What to produce: Please return only the lines from the one with "Screen dimensions: 976x1078" through the final line of the data, unchanged, with pictures omitted.

Input for this task:
>>>>>

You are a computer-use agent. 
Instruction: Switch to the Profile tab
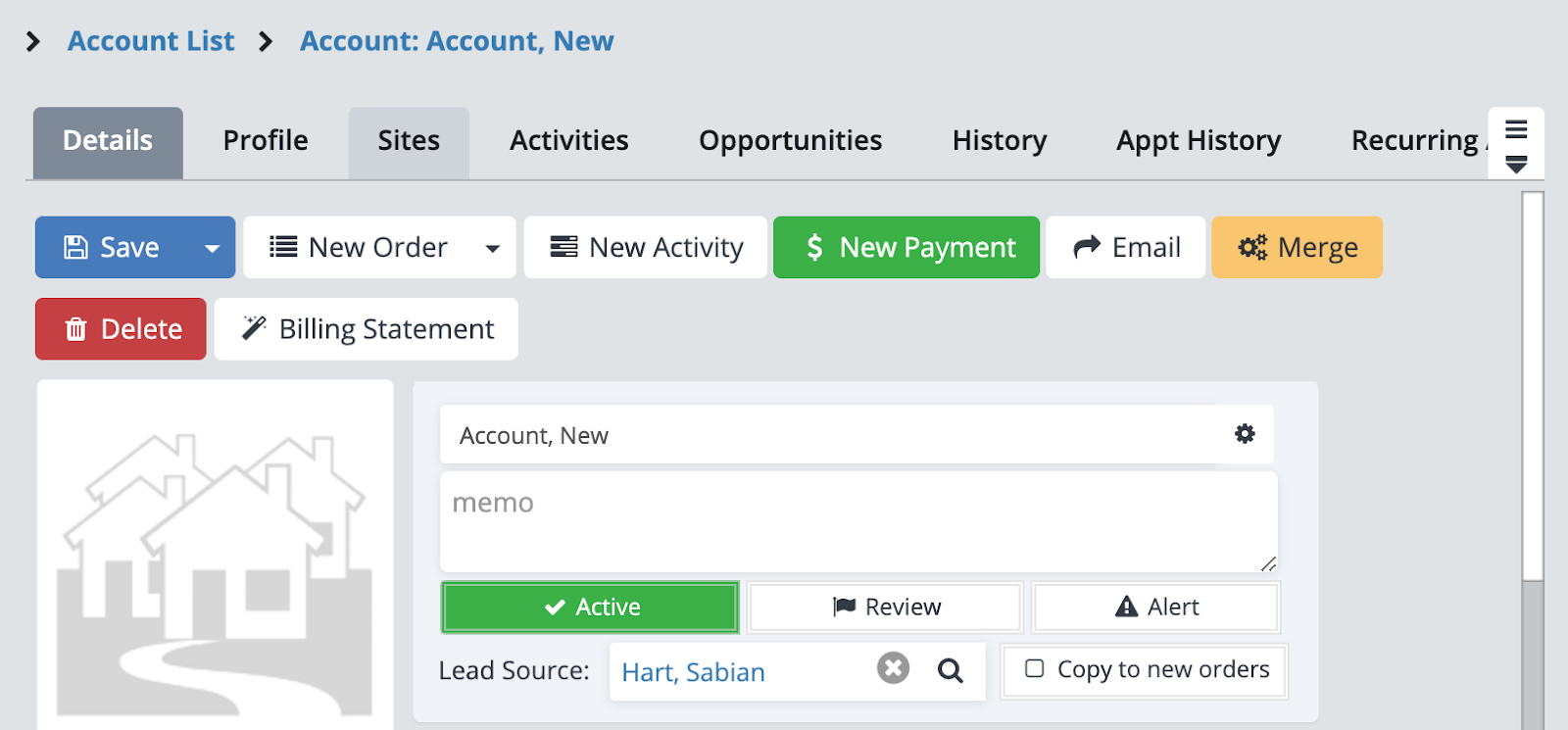click(x=266, y=141)
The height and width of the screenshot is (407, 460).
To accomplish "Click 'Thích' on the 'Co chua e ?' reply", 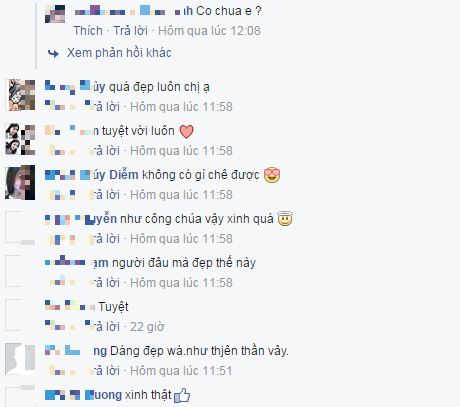I will (x=88, y=31).
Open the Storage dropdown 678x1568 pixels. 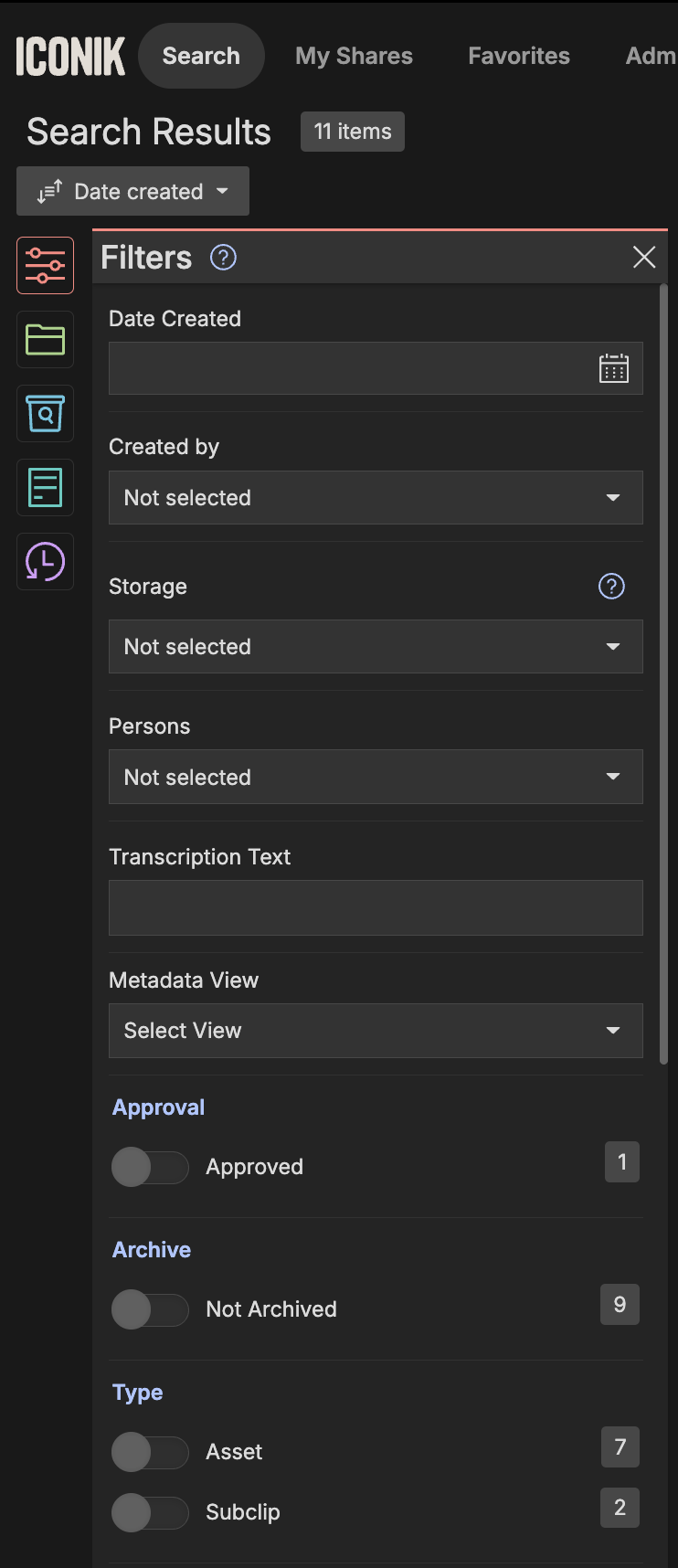click(375, 647)
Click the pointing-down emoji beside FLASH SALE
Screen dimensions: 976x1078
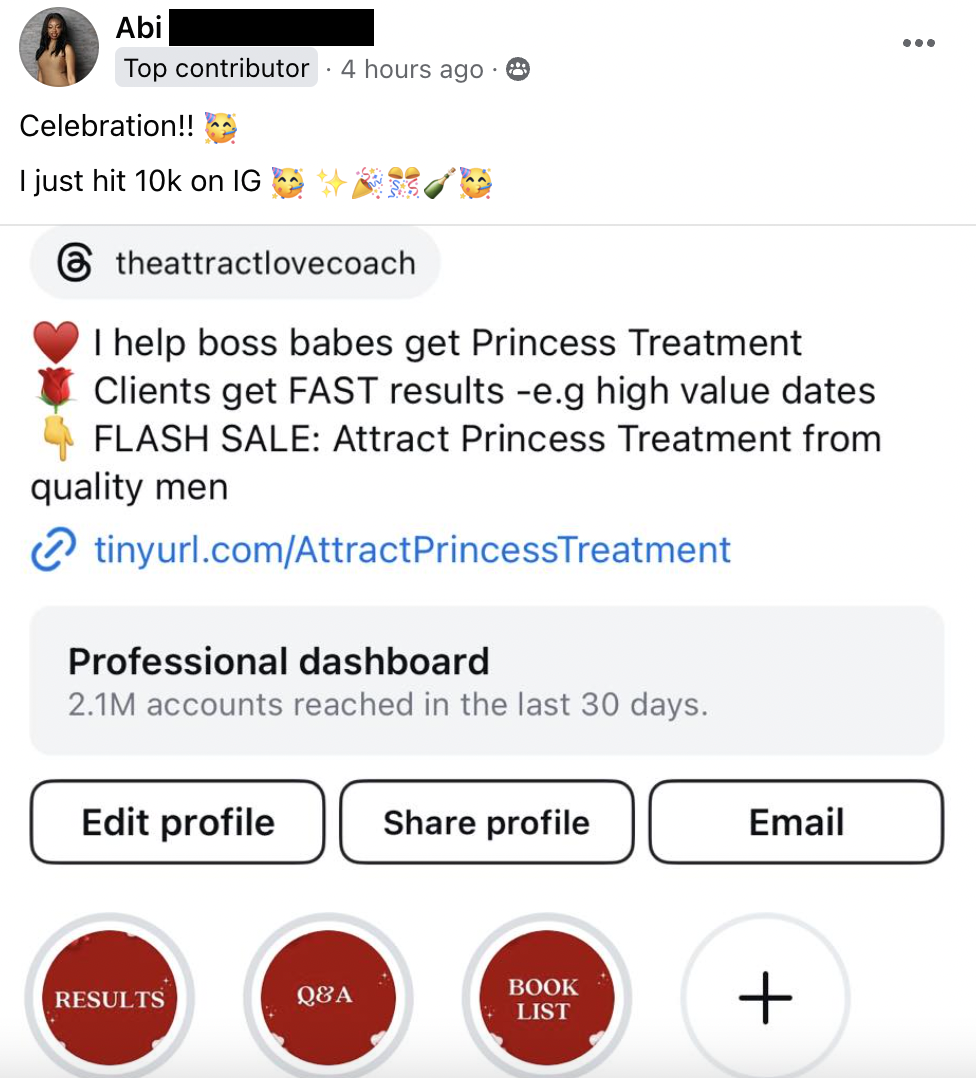[x=58, y=440]
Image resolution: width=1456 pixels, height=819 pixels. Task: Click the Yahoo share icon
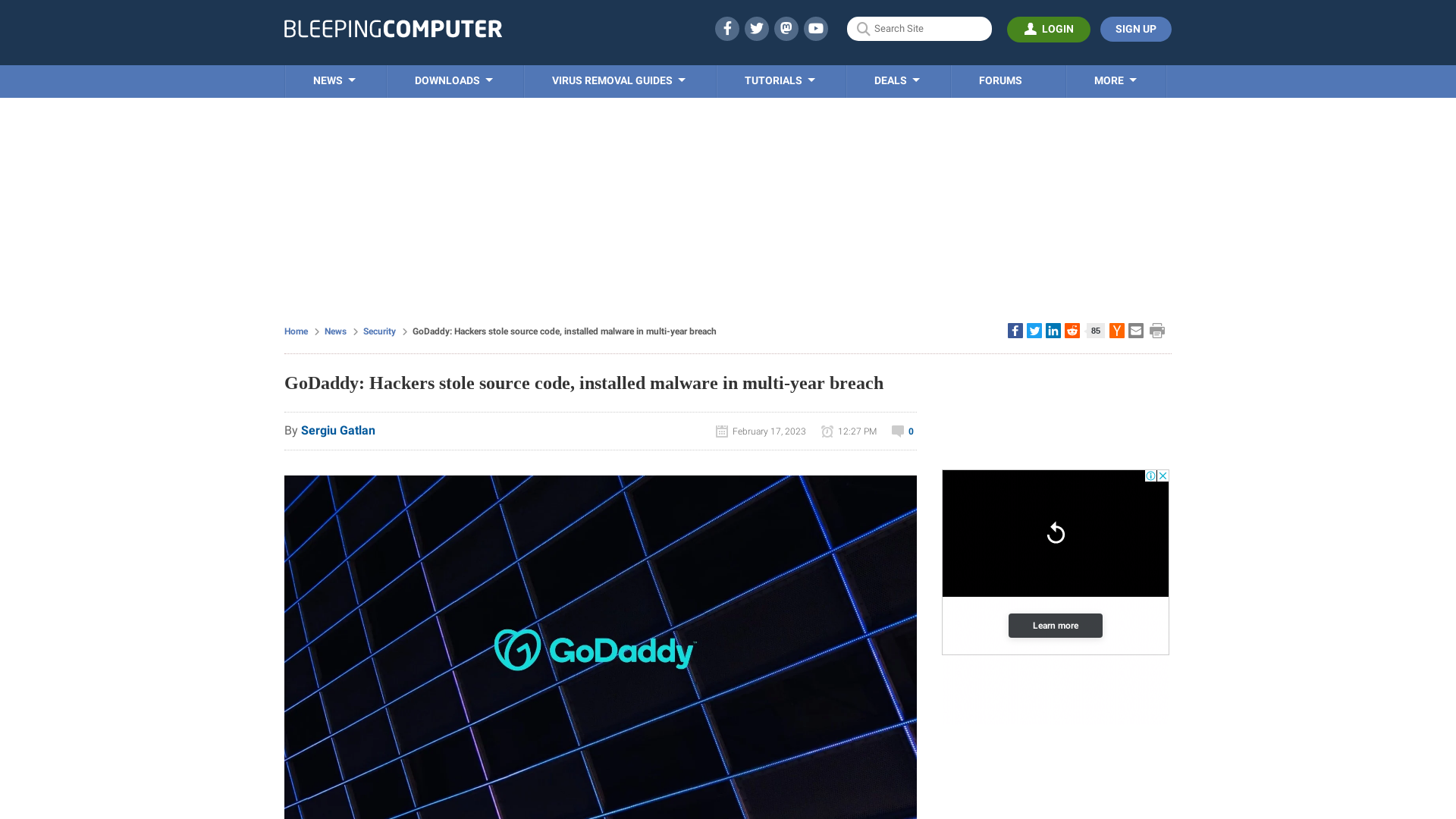click(x=1116, y=330)
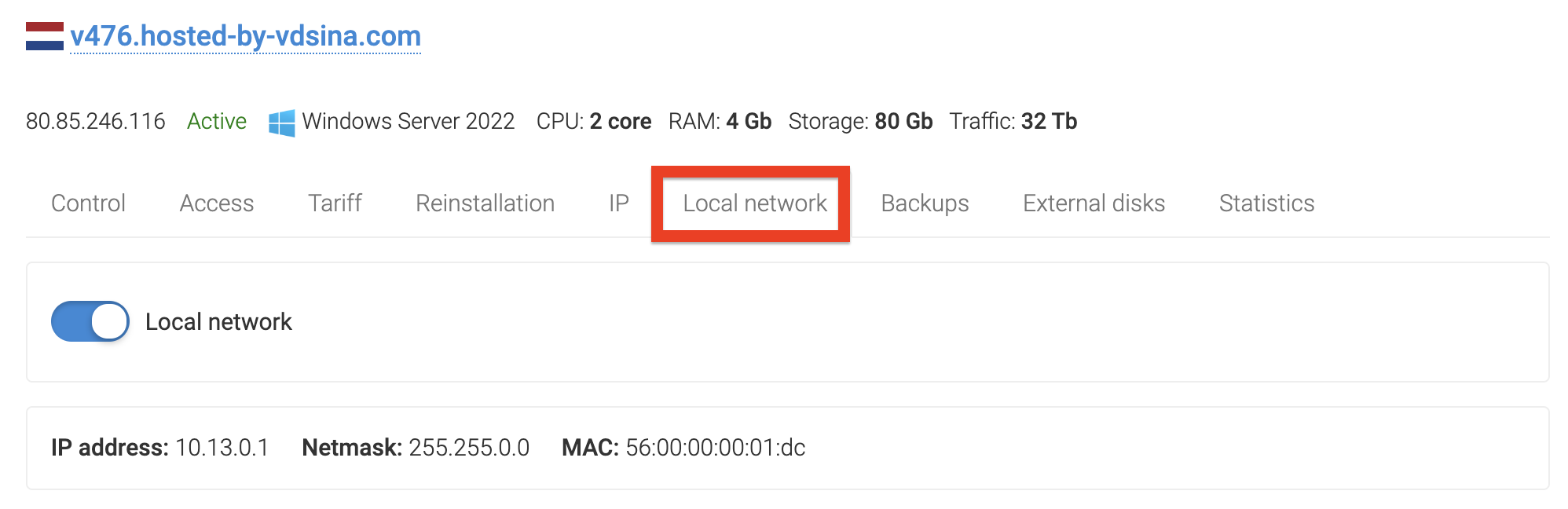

<<<<<

Finished exercise:
Screen dimensions: 976x1078
[x=58, y=440]
Image resolution: width=1456 pixels, height=819 pixels. Task: Click the Yahoo share icon
click(x=1116, y=330)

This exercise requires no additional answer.